▶ **GESTELLTE AUFGABE**
Gib die Passage aus dem Text über kabelloses Laden wörtlich wieder, beginnend bei den Worten „Laut dem jüngsten“ und endend nach „Wireless-Power-Standards möglich ist.“.

▶ **SEITENAUSZUG**

Neue Wireless-Power-Techniken bieten neben einem höheren Wirkungsgrad auch eine größere Reichweite. Beides ist Voraussetzung für das Laden von Geräten und Elektrofahrzeugen mit hoher Leistung.
Die kontaktlose Energieübertragung zum Laden von Akkus (Wireless Charging) auf Basis von Standards wie Qi ist für kleine, tragbare Geräte alltäglich geworden. Um diese Art der Energieübertragung auf höhere Leistungsstufen auszuweiten, sind noch einige Herausforderungen zu meistern. Dies wird sich nun mit neuen Techniken ändern, die nicht nur die Einschränkungen herkömmlicher Wireless-Charging-Standards in Bezug auf Stromaufnahme, Wirkungsgrad, Größe und Kosten überwinden, sondern auch die Abwärtskompatibilität mit diesen Standards beibehalten.
Laut dem jüngsten Bericht der Analysten von Research and Markets soll der weltweite Markt für Wireless Charging bis 2027 jährlich um fast 20 % wachsen [1]. Ein Großteil dieses Wachstums wird durch Ladepads und -oberflächen für Smartphones und andere tragbare Geräte erzielt. Es wird jedoch erwartet, dass auch Anwendungen mit höherer Leistung – von Küchengeräten bis hin zu Elektrofahrzeugen – einen größeren Beitrag leisten werden. Um dieser Nachfrage gerecht zu werden, sind neue Techniken erforderlich, die eine höhere Leistung und einen sehr hohen Wirkungsgrad bei größeren Distanzen zwischen Sender und Empfänger liefern können, als dies mit den bestehenden Wireless-Power-Standards möglich ist.

Einträge des Datensatzes
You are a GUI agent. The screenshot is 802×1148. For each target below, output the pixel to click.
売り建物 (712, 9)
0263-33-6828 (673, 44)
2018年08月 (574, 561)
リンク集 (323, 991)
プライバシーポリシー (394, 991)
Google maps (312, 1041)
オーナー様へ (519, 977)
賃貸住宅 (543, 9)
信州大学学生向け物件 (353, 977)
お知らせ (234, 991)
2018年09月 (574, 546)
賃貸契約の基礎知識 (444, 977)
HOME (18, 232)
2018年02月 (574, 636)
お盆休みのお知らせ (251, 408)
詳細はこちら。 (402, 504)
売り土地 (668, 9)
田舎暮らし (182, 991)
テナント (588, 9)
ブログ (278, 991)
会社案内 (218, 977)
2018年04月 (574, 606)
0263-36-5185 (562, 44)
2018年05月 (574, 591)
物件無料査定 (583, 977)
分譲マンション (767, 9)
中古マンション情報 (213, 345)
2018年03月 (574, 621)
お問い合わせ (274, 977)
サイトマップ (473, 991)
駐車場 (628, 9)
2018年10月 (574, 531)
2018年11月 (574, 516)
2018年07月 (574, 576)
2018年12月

▶ **ANTWORT ZUR AUFGABE**
Laut dem jüngsten Bericht der Analysten von Research and Markets soll der weltweite Markt für Wireless Charging bis 2027 jährlich um fast 20 % wachsen [1]. Ein Großteil dieses Wachstums wird durch Ladepads und -oberflächen für Smartphones und andere tragbare Geräte erzielt. Es wird jedoch erwartet, dass auch Anwendungen mit höherer Leistung – von Küchengeräten bis hin zu Elektrofahrzeugen – einen größeren Beitrag leisten werden. Um dieser Nachfrage gerecht zu werden, sind neue Techniken erforderlich, die eine höhere Leistung und einen sehr hohen Wirkungsgrad bei größeren Distanzen zwischen Sender und Empfänger liefern können, als dies mit den bestehenden Wireless-Power-Standards möglich ist.